At Mistaken Point in Newfoundland, one of Earth's most remarkable fossil sites, researchers discovered why the earliest animals barely bothered to evolve for millions of years: life was simply too easy. Using laser scanning, artificial intelligence, and computer simulations, scientists from the University of Cambridge have solved a paleontological puzzle that has long mystified the field—why animal diversity remained surprisingly limited throughout most of the Ediacaran period, from about 635 million to 539 million years ago, before exploding into abundance.
The Ediacaran was life's first great experiment with complex organisms. After billions of years dominated by microscopic life, creatures unlike anything alive today emerged in ancient oceans. Some, like Fractofusus, stretched up to two meters tall, though most were far smaller. Many resembled ferns rather than animals, lacking mouths, organs, and the ability to move. They survived by absorbing nutrients directly from the nutrient-rich seawater surrounding them. Yet for the vast majority of this 96-million-year period, these organisms remained limited in diversity—a mystery that had puzzled researchers for decades.

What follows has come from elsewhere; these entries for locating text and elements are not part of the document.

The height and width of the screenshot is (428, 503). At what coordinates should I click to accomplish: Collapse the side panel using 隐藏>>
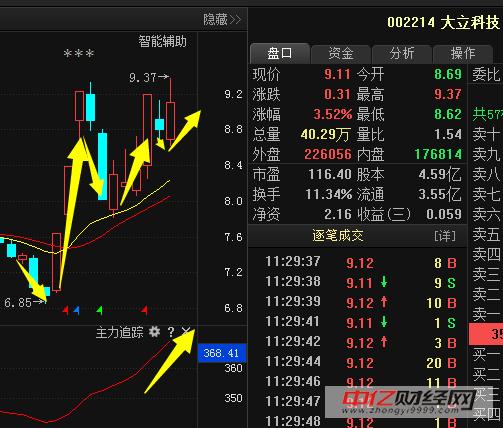(222, 19)
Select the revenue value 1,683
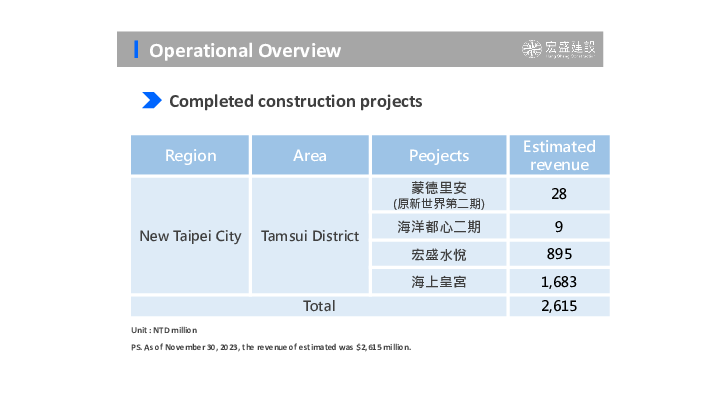Image resolution: width=720 pixels, height=405 pixels. click(x=559, y=282)

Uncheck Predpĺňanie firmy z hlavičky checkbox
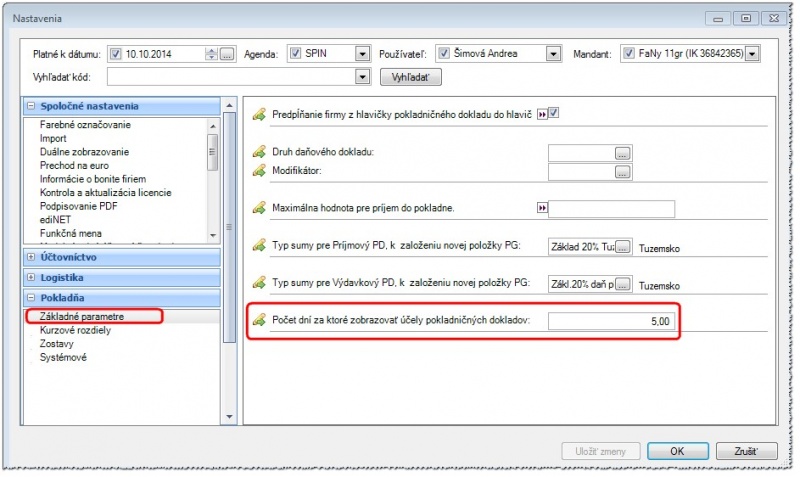[x=554, y=113]
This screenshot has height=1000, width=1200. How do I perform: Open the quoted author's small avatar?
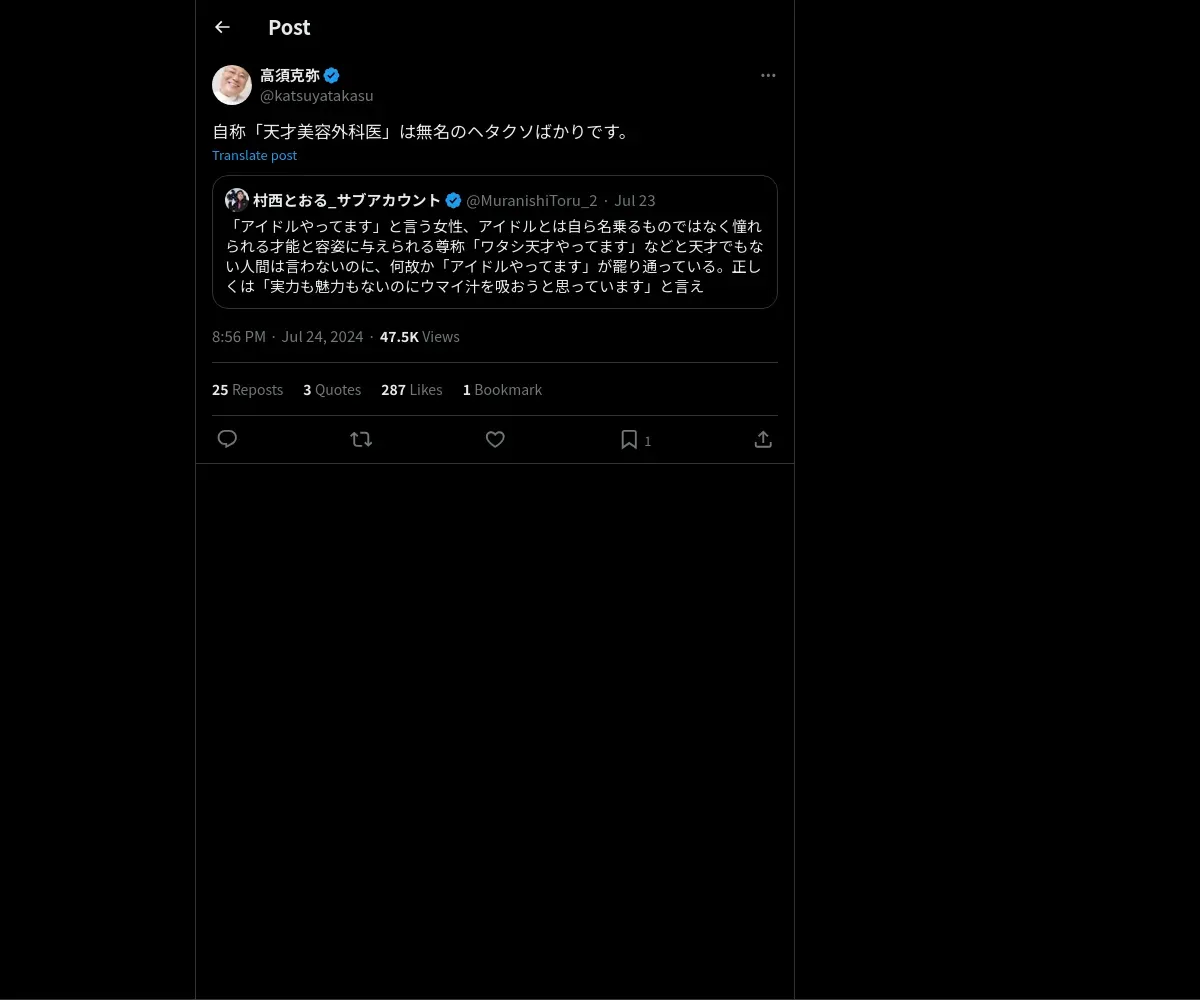pos(237,200)
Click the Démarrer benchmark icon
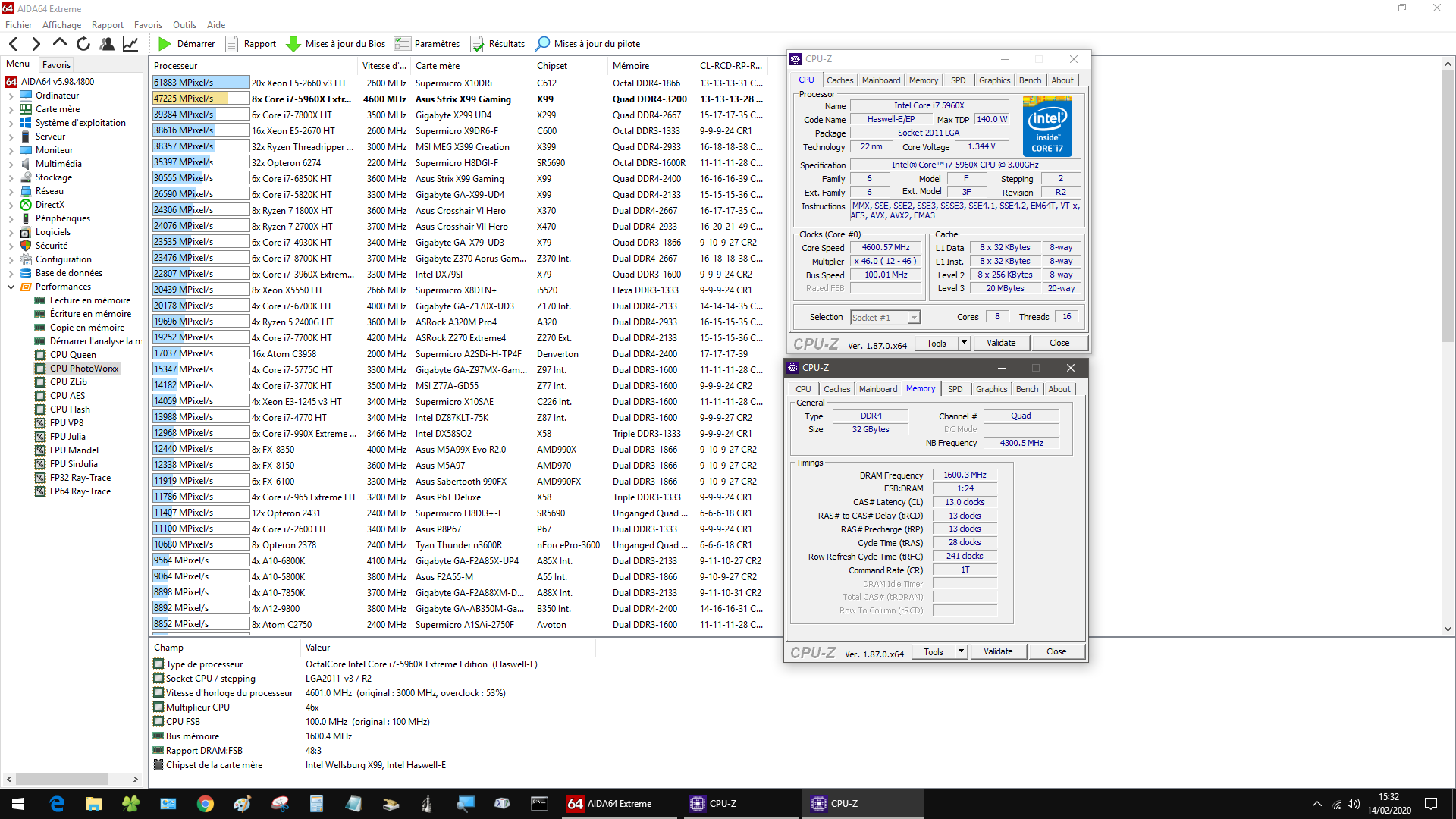 165,43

The answer, according to a study published in Nature Ecology and Evolution, lies in how they reproduced. Most Ediacaran animals spread through asexual reproduction, cloning themselves through runners called stolons—much like modern strawberry plants producing genetically identical offspring connected by a shared network. In oceans abundant with food and few competitors, this strategy was devastatingly effective. As Dr. Emily Mitchell from Cambridge's Department of Zoology explained, "Life was pretty nice during the Ediacaran, so the need for sex was rather limited."
But mild conditions bred evolutionary stagnation. When organisms reproduce asexually through runners, they remain tethered to their neighbors in a nutrient-sharing network, eliminating the pressure to compete or adapt. Mitchell and her colleague Professor Andrea Manica tested this theory by analyzing fossils from Mistaken Point and running thousands of computer simulations guided by artificial intelligence. Using a technique called Approximate Bayesian Computation, they worked backward from the fossil record to model how competition and dispersal patterns shaped early animal communities. The simulations revealed a striking conclusion: limited dispersal caused by asexual reproduction could fully explain why Ediacaran ecosystems contained so few species.
The real change came when the world grew hostile. As early animals gradually expanded from deeper waters into shallower marine environments, conditions transformed dramatically. Tides churned, storms raged, temperatures fluctuated, and nutrient availability became unpredictable. Survival was no longer guaranteed. "If you're suddenly in an environment where you're essentially getting killed a couple of times per year, then that changes everything," Mitchell said. Stress drove the evolution of sexual reproduction, which allowed organisms to disperse across far greater distances and colonize new areas as competition intensified.
This transition marked a pivotal moment in Earth's history. As early animals adapted to harsher conditions and new reproductive strategies, species diversification accelerated dramatically. This second wave of Ediacaran evolution laid the groundwork for the even more explosive expansion of the Cambrian period, when animals became mobile, developed complex body plans, and transformed Earth's ecosystems beyond recognition. The study, supported by the UK's Natural Environment Research Council, reveals how stress and competition—not abundance—are evolution's true engines.